Binding profile of the novel 5-HT 1B/1D receptor antagonist, [ 3H]GR 125,743, in guinea-pig brain: a comparison with [ 3H]5-carboxamidotryptamine

Abstract

Native brain 5-HT 1B/1D receptors were studied using the novel antagonist, [ 3H]GR 125,743 ( N-[4-methoxy-3-(4-methylpiperazin-1-yl)phenyl]-3-methyl-4-(4-pyridyl)benzamide).
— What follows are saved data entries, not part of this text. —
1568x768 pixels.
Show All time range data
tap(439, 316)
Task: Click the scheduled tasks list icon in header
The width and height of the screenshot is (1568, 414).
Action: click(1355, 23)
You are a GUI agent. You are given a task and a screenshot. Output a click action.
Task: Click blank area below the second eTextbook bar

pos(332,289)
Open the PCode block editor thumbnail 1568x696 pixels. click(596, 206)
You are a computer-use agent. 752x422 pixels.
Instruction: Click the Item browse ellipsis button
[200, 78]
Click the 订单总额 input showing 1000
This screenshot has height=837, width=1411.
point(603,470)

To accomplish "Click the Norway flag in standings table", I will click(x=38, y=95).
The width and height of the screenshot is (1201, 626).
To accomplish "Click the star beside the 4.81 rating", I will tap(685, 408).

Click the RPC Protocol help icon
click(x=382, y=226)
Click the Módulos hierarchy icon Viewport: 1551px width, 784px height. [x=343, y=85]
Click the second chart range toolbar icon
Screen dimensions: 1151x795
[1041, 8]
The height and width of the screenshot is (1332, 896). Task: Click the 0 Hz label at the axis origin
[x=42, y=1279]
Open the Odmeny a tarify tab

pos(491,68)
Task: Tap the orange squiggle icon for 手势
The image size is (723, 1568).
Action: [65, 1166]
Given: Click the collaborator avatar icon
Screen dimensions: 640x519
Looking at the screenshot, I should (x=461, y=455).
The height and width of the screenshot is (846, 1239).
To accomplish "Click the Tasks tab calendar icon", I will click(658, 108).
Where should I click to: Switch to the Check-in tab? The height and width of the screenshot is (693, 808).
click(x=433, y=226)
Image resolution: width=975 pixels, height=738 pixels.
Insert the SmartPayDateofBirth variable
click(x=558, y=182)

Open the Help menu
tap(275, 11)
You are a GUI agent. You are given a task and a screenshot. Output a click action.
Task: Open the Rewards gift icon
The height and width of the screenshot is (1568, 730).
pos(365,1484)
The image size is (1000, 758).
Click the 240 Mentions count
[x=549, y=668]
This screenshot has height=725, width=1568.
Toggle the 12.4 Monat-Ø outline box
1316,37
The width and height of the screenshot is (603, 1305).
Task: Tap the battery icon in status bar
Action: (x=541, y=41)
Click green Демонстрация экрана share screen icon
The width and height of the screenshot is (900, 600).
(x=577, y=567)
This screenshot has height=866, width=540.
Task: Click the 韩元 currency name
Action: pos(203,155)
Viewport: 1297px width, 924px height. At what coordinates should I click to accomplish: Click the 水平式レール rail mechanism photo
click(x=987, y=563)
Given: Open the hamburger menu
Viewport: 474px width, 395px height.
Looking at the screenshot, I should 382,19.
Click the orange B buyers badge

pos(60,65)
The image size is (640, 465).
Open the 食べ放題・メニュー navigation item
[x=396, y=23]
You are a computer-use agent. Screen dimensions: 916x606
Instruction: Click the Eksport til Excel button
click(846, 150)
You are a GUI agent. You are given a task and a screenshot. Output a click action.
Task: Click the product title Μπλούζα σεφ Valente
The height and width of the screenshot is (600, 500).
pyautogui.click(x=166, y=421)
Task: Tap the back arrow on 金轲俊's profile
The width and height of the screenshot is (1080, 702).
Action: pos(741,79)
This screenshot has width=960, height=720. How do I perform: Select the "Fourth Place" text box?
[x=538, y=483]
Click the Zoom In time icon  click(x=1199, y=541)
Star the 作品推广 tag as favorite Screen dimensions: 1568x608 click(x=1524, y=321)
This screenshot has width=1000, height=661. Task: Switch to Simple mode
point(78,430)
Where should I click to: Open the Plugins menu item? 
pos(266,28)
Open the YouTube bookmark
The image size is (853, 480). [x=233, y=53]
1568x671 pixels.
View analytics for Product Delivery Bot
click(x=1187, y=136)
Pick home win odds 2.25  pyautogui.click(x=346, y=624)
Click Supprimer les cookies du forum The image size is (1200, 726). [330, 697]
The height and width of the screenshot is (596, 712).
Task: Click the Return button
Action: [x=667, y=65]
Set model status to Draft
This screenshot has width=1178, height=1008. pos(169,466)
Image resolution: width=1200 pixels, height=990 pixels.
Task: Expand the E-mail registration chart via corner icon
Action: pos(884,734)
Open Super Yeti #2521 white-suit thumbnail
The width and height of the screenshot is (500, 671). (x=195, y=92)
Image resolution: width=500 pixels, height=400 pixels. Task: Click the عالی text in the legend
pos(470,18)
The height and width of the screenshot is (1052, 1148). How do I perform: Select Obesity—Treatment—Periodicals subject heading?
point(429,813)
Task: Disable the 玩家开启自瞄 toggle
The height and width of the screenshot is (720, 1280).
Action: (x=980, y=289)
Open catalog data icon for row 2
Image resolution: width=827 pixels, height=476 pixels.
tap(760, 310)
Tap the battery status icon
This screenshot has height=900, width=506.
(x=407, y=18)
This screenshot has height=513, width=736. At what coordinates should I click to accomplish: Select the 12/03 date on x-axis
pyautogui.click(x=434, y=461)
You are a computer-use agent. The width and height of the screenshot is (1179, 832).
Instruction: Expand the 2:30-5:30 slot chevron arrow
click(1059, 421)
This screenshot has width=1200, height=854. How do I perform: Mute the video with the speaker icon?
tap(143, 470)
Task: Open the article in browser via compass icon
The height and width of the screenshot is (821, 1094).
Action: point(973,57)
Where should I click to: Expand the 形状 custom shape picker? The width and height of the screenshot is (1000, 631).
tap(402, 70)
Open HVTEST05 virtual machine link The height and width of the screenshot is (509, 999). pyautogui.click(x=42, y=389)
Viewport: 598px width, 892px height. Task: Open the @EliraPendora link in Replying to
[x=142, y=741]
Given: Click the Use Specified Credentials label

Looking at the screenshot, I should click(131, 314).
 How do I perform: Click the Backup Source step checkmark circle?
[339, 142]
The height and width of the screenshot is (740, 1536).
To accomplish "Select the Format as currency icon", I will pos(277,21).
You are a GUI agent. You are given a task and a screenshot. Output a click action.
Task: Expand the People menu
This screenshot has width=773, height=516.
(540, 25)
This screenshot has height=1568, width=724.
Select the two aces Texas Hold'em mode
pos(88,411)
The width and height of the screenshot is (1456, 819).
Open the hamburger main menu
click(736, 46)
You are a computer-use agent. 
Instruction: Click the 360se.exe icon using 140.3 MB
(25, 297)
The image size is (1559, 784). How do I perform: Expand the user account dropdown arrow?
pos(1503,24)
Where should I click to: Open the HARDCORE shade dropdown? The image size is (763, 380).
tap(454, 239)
In guinea-pig striatal membranes, [ 3H]GR 125,743 displayed rapid association ( t 1/2=4.5 min), high (90%) specific binding and high affinity ( K d=0.29 nM), although B max values (fmol/mg protein) varied according to brain region-striatum: 199; frontal cortex: 89; hippocampus: 79; cerebellum: 26. In frontal cortex, the B max determined with [ 3H]5-CT ([ 3H]carboxamidotryptamine) was significantly higher (178; P<0.05), suggesting that it also labels other binding sites. In striatal membranes, guanylylimidodiphosphate (GppNHp) inhibited [ 3H]5-CT but not [ 3H]GR 125,743 binding, suggesting that the latter has antagonist properties. Nevertheless, in competition binding experiments, the p K i values obtained with [ 3H]GR 125,743 and [ 3H]5-CT for 20 serotonergic ligands, including L 694,247 (2-[5-[3-(4-methylsulphonylamino)benzyl-1,2,4-oxadiazol-5-yl]-1 H-indole-3-yl]ethylamine), GR 46,611 (3-[3-(2-dimethylamino-ethyl)-1 H-indol-6-yl]- N-(4-methoxybenzyl)acrylamide), sumatriptan and alniditan, were highly correlated ( r=0.99). Ketanserin and ritanserin showed low affinity for [ 3H]GR 125,743 binding to guinea-pig striatal sites ( K i=12600 and 369 nM), suggesting that 5-HT 1B (rather than 5-HT 1D) receptors are predominantly labelled in this tissue. The present data indicate that [ 3H]GR 125,743 is a useful tool for studying native 5-HT 1B/1D receptors.